蹲る魔王と、そこにいない相手に不満を訴えている少女。そんな奇妙な光景に近づいていく男がいた。
「シンシーちゃん久しぶりー……面白いもの2つも見せて貰ったよ」
「し、師匠……」
現れた魔族の男。名をダルク。紛れもないシンシーの師匠で里親のようなものだ。シンシーは普段彼をだらしなくて怠惰な人だと内心小馬鹿にしている。けれども、他の性根まで腐り切った典型的な魔王に拾われるくらいなら死んだ方がマシだったし、普通の魔族なら到底魔王になどなれなかっただろう。そういう意味では、シンシーはダルクに感謝していた。
そんな彼が何故ここにいるのかと言えば、ずっと一匹狼を貫いていた弟子に面白い手下ができたと聞いて物見遊山に来ただけである。そしたら、愛弟子が先の死闘を繰り広げていたのだが。
「……ずっと見ていらしたんですか?」
「いやー、その、マジでヤバそうだったら助けようという心構えを持っていた……気がするよ!」
「助ける気無かったんですね」
「ま、まぁあのお嬢ちゃんも半分は冗談だったっぽいじゃん?」
「んー……?あれ、おじさん誰ー?」
主との口論がひとまず終わったのか、テルラの注意が2人に向く。
「おじさんの名前はダルクだよ、ってそれより、お嬢ちゃんは何者なのかな?」
「うーん、言えないんだよねー」
「そうかいそうかい。
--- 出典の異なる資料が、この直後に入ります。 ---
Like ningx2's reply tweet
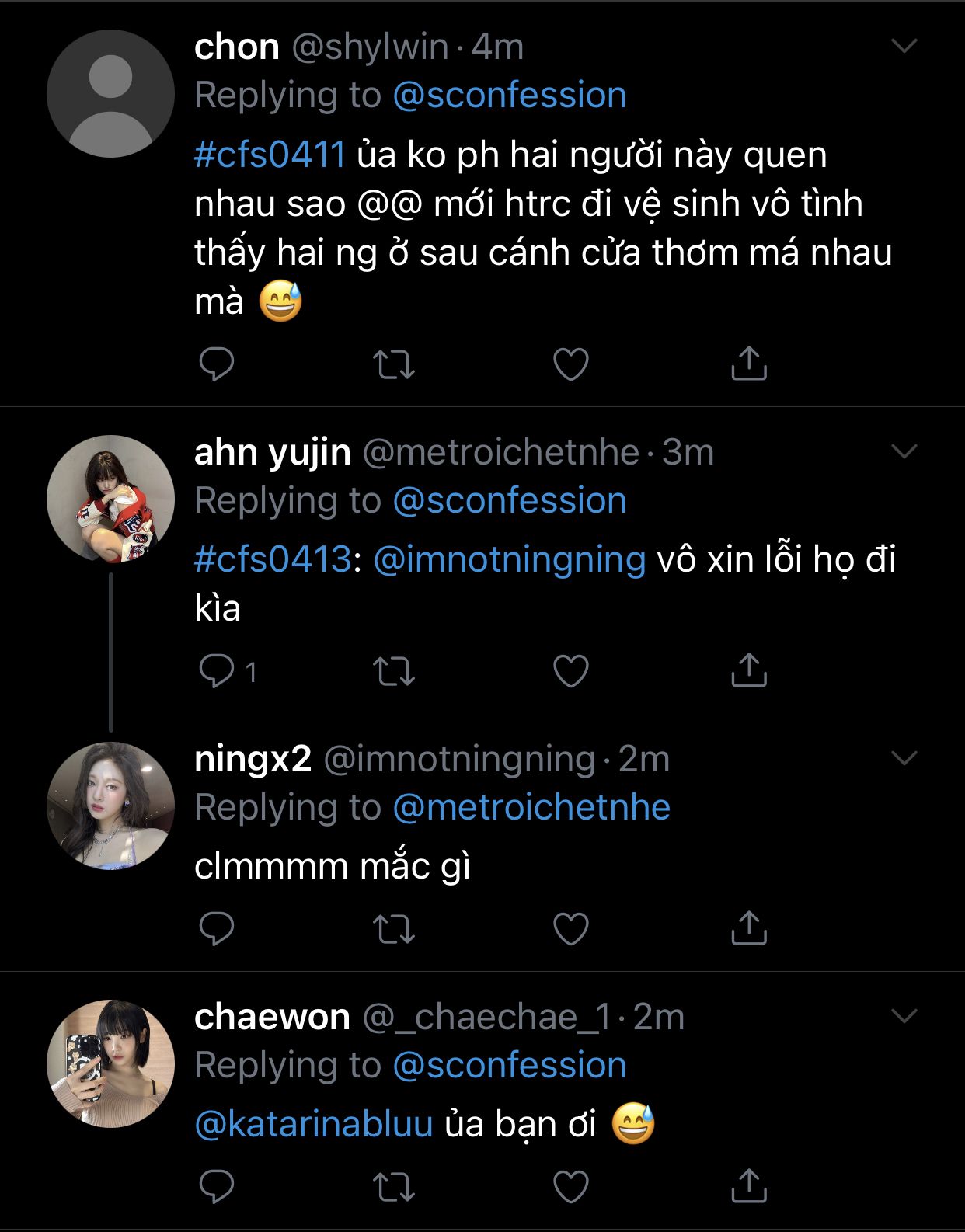This screenshot has height=1232, width=965. (x=570, y=928)
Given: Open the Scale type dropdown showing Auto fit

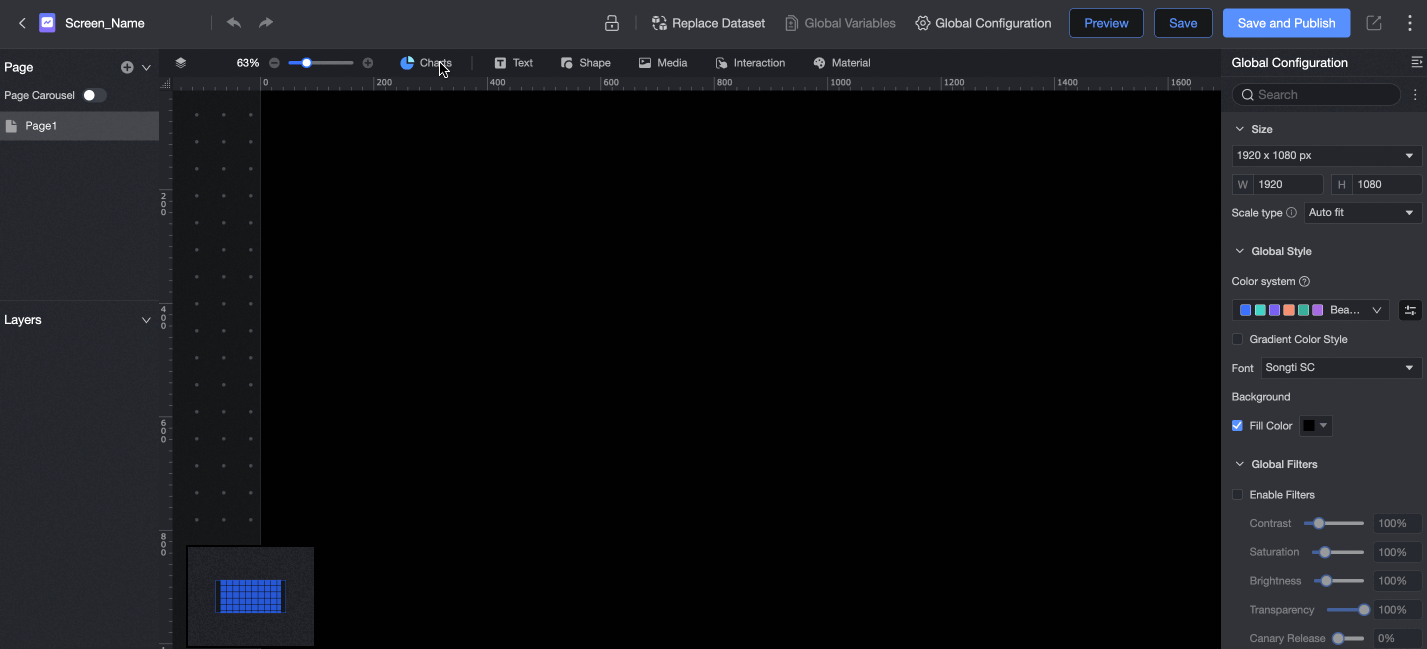Looking at the screenshot, I should coord(1362,212).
まぁそれについてはいいや。それで……お嬢ちゃん、戦いたいのか?」
「まぁ、そうだねー。それ以外にやることないし」
『任務があるだろうが!』
テルラの耳元でイオリの怒鳴り声が聞こえるが、テルラは何食わぬ顔で無視した。その声が聞こえるのはこの場ではテルラだけなので、イオリの叫びは無意味に終わった。
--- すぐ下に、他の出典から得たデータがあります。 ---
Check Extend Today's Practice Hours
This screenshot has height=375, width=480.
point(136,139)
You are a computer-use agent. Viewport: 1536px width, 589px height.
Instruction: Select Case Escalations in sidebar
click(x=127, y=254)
(悪いのは私ちゃんを置いてったたいちょーだし。ま、討伐ならともかく調査任務なんてつまんないことやりたくないからいいんだけどー)
討伐でない任務でリーダーたるセヴェルがテルラを放置するのは初めてではない。つまらないと喚き散らしては命令違反をし、誰から構わず喧嘩を売る。高い実力を持つ故に許される素行の悪さ。討伐任務であればテルラ以上の実績を持つ者はいない。だがやはり、戦わない任務において彼女は邪魔でしかなかった。効率という面で考えればセヴェルは正しい判断を下しているし、テルラも納得していた。
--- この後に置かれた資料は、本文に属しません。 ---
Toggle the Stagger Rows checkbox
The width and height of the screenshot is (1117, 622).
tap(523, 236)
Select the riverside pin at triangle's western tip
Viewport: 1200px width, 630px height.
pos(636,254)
なお、セヴェル達のつまらない調査任務は面白い方向に傾いていっているのだが、テルラには知る由もない。
「ふーん、そうなんだ……なるほどね……」
そう呟いて、ダルクの口角が上がったのをシンシーは見逃さなかった。あれは策を弄している時の顔だ、とシンシーは評価して呆れ返る。
「で、なに?おじさんが相手してくれるの?」
「いやー、そうしたいのは山々なんだけどさぁ。おじさん今魂装使えないんだよねぇ……魂装さえあれば嬢ちゃんとも良い勝負できると思うんだけどなー、残念だなー」
へらへらと挑発するような態度。シンシーは内心ヒヤヒヤしていた。
魂装が使えない、というのは嘘ではない。ダルクはかつて魔王だったが、数年前になにを思ったのか加護を返上したのだ。その理由は弟子のシンシーも知らない。
「むー、嘘くさー……まぁいいや、それじゃ……」
「でも、強い奴なら知ってるんだ。紹介してやろうか?」
ダルクの意図を理解したシンシーは、師匠の正気を疑った。